Exercise instructions: Starting at the line with "You are a computer-use" and going on through the line with "Instruction: Click the Source legend heading", reproduce each line in the records below exactly and nothing more.

Materials provided:
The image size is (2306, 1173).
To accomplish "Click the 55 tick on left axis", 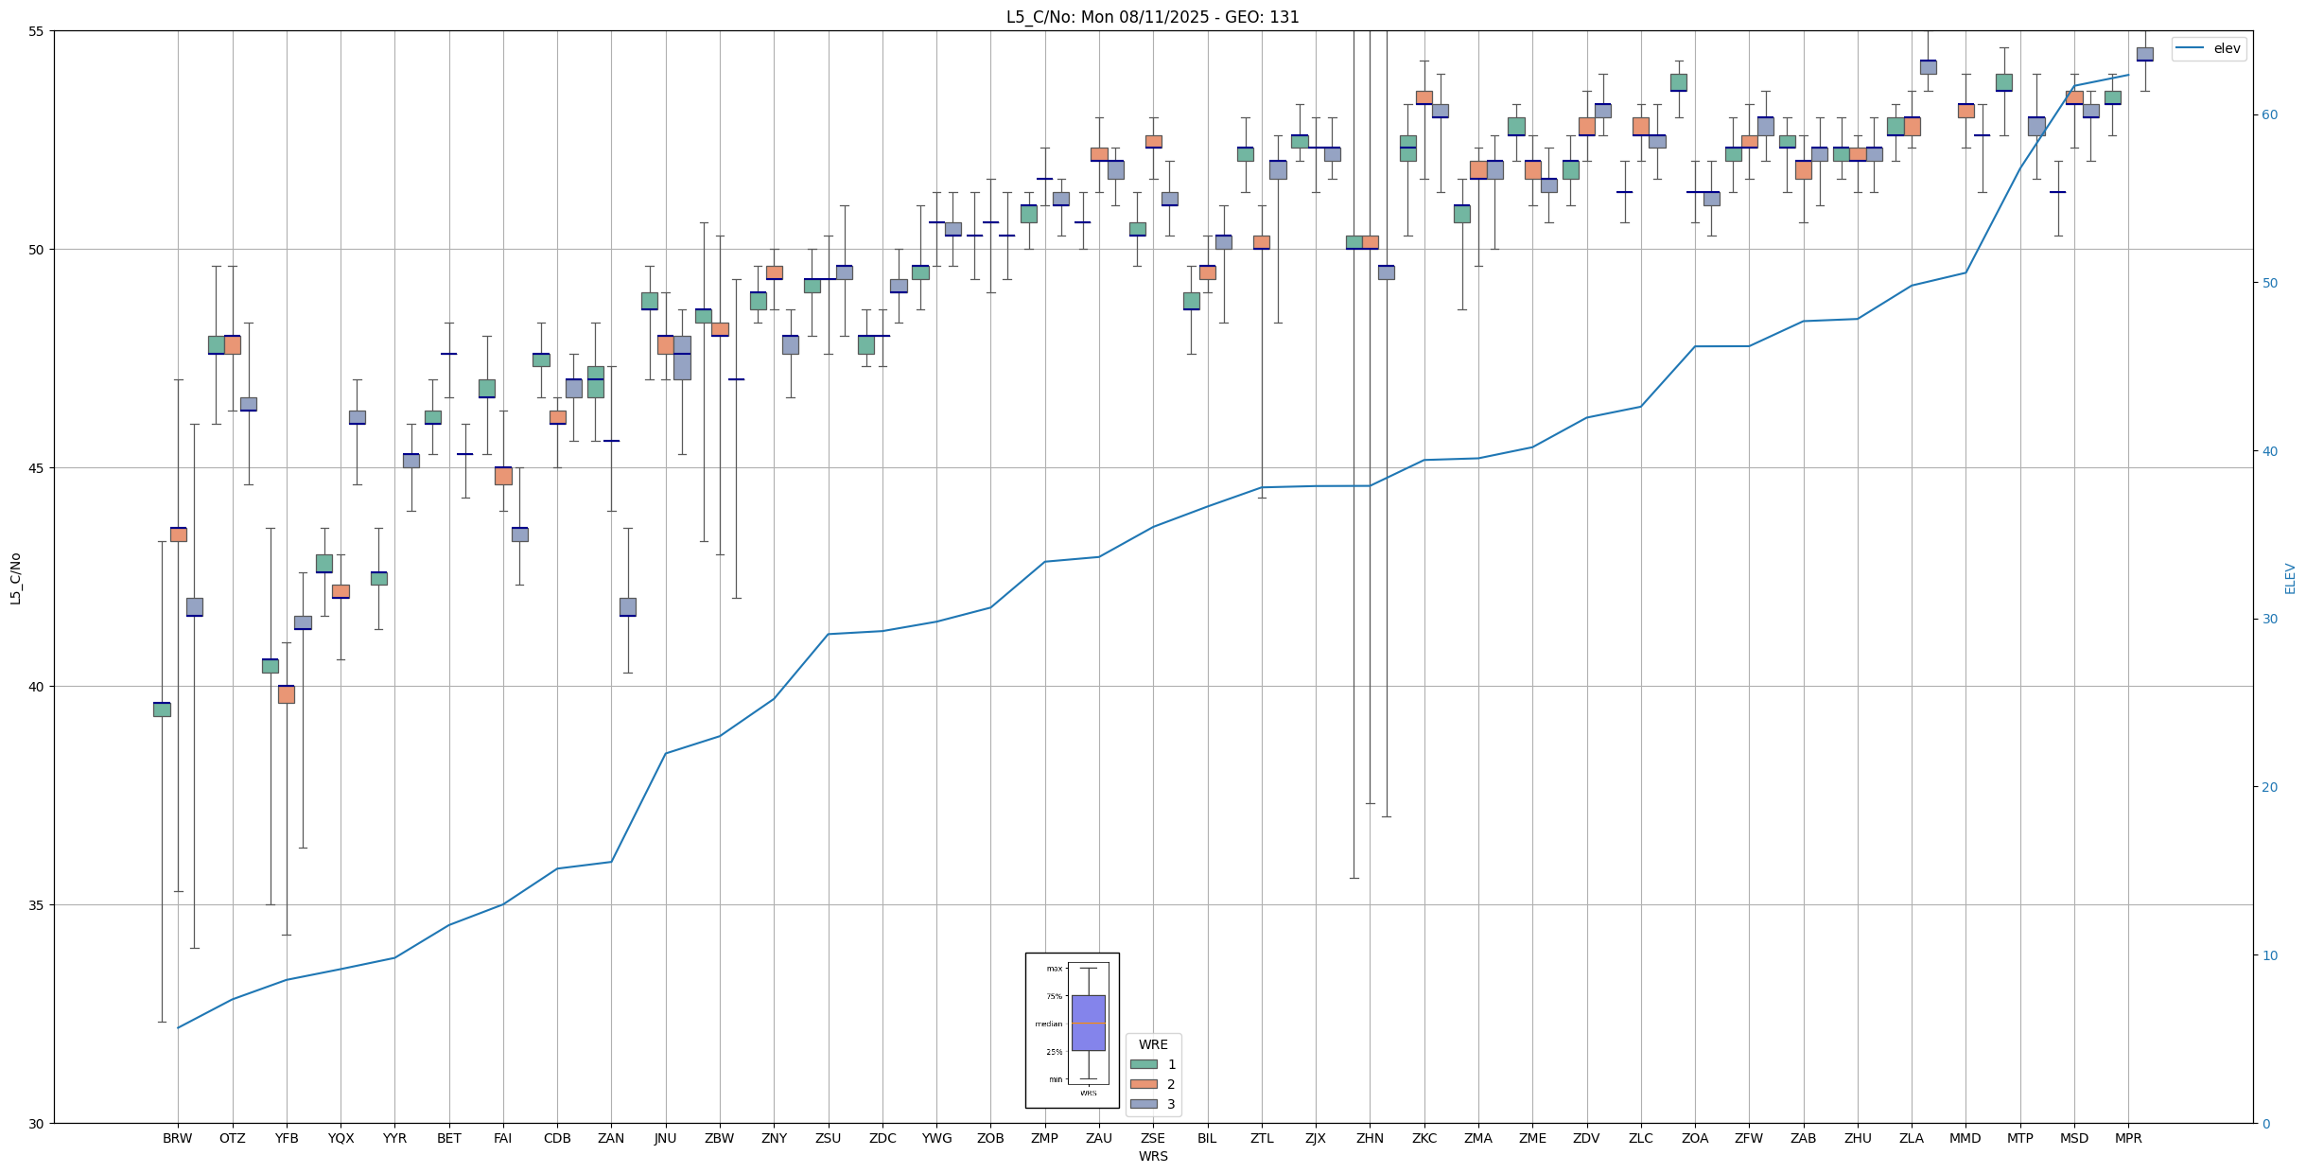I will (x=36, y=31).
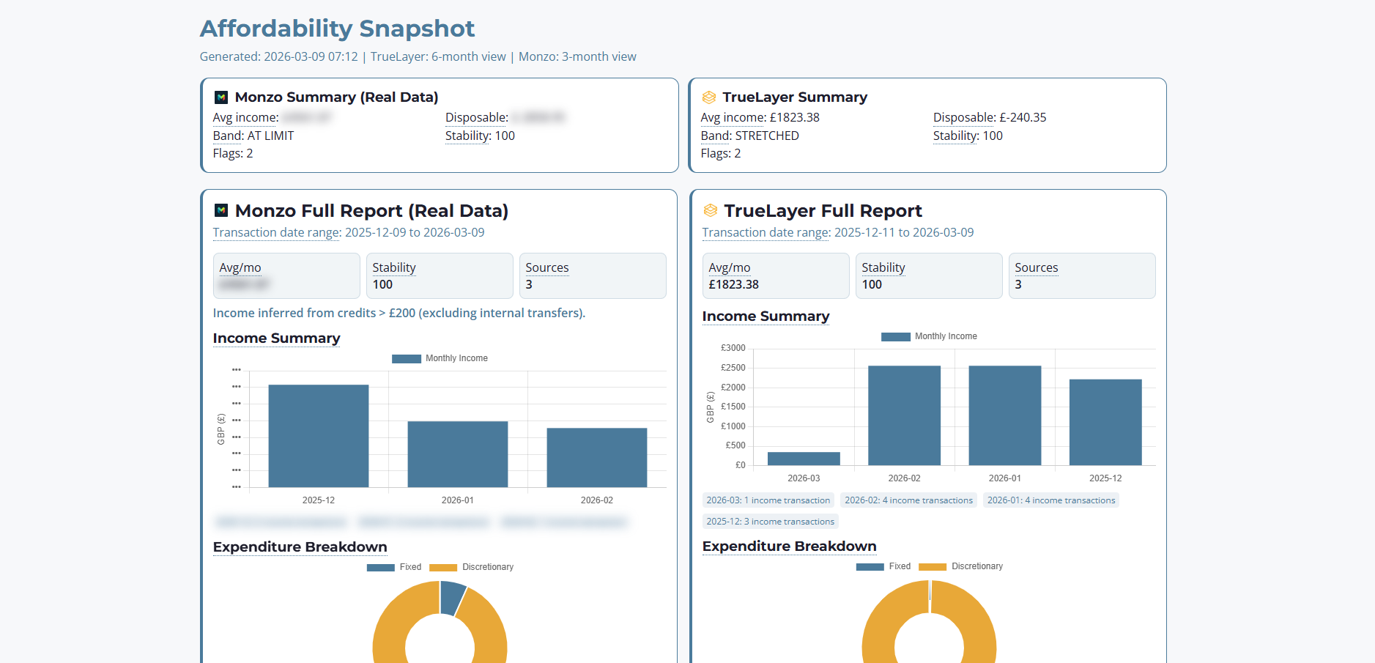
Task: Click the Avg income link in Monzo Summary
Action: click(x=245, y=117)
...
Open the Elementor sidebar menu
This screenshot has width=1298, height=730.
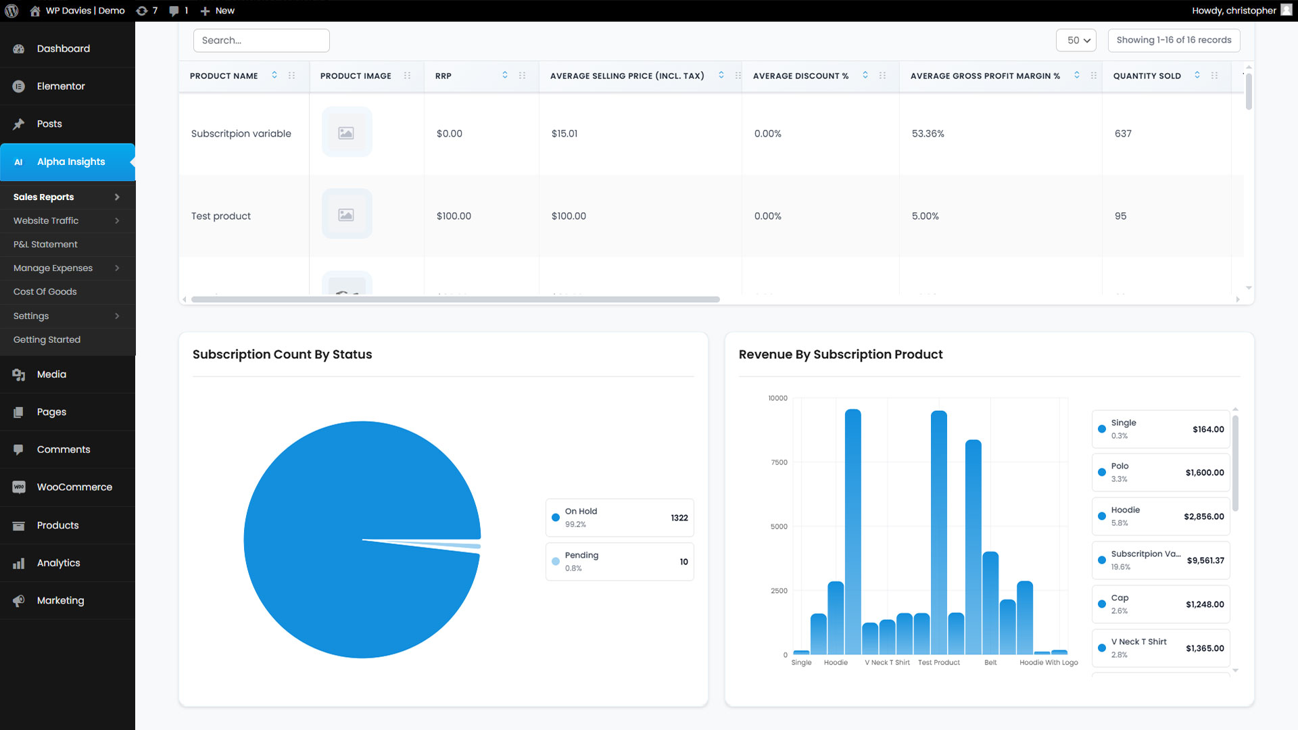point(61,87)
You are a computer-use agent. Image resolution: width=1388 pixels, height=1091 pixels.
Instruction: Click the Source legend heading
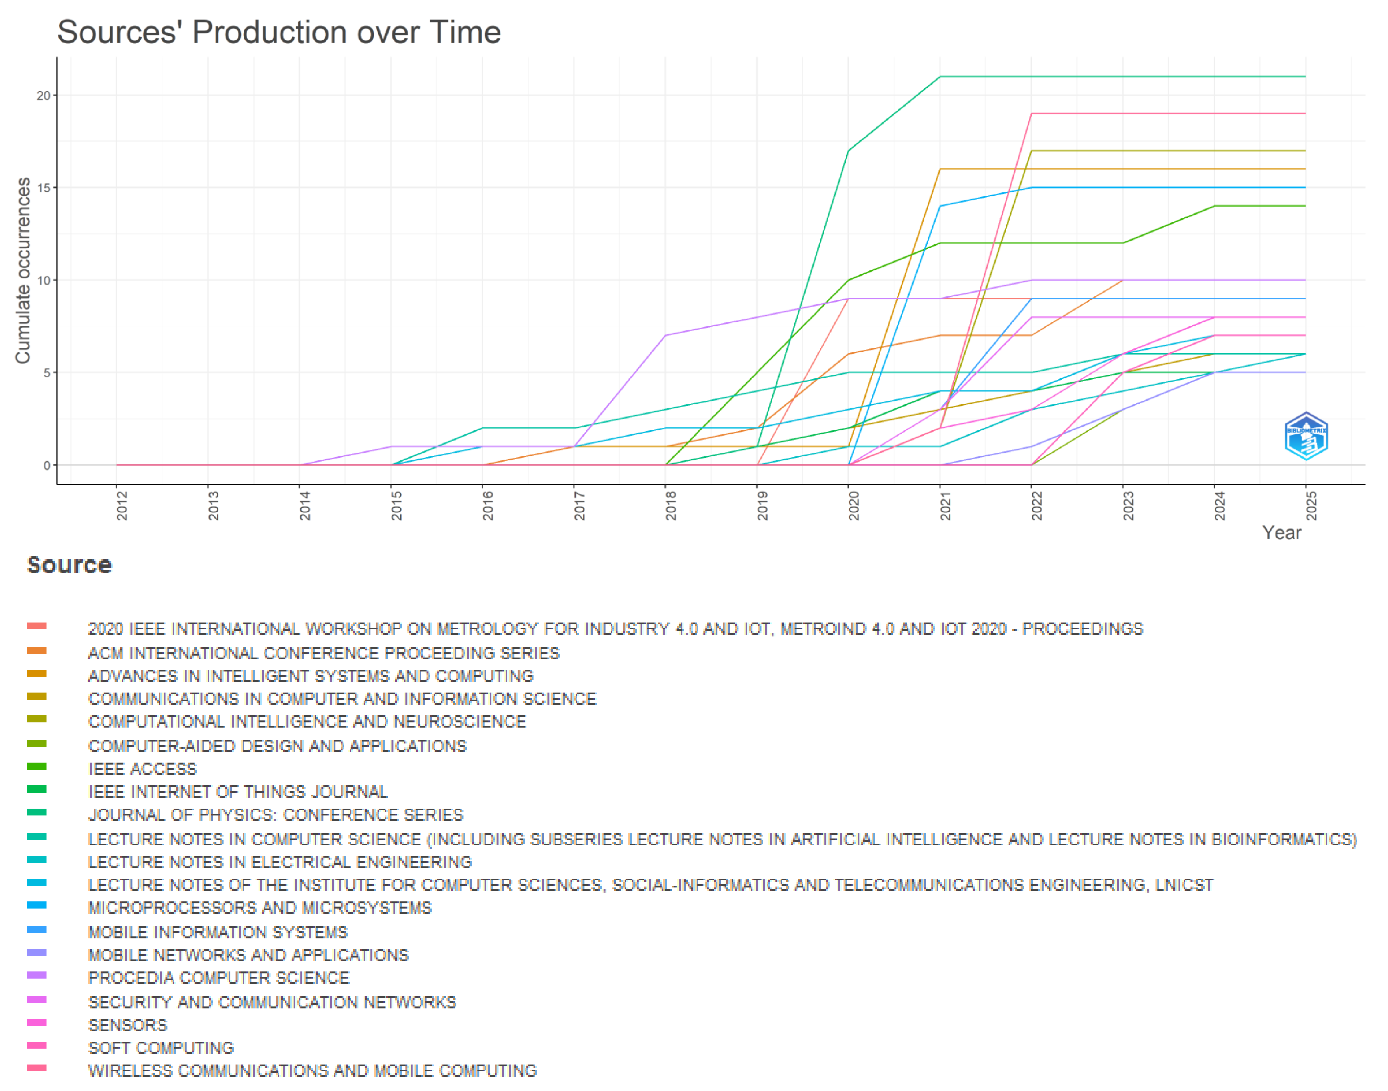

Exercise answer:
You are a computer-use agent. Image resolution: width=1388 pixels, height=1091 pixels.
Instruction: Click the Source legend heading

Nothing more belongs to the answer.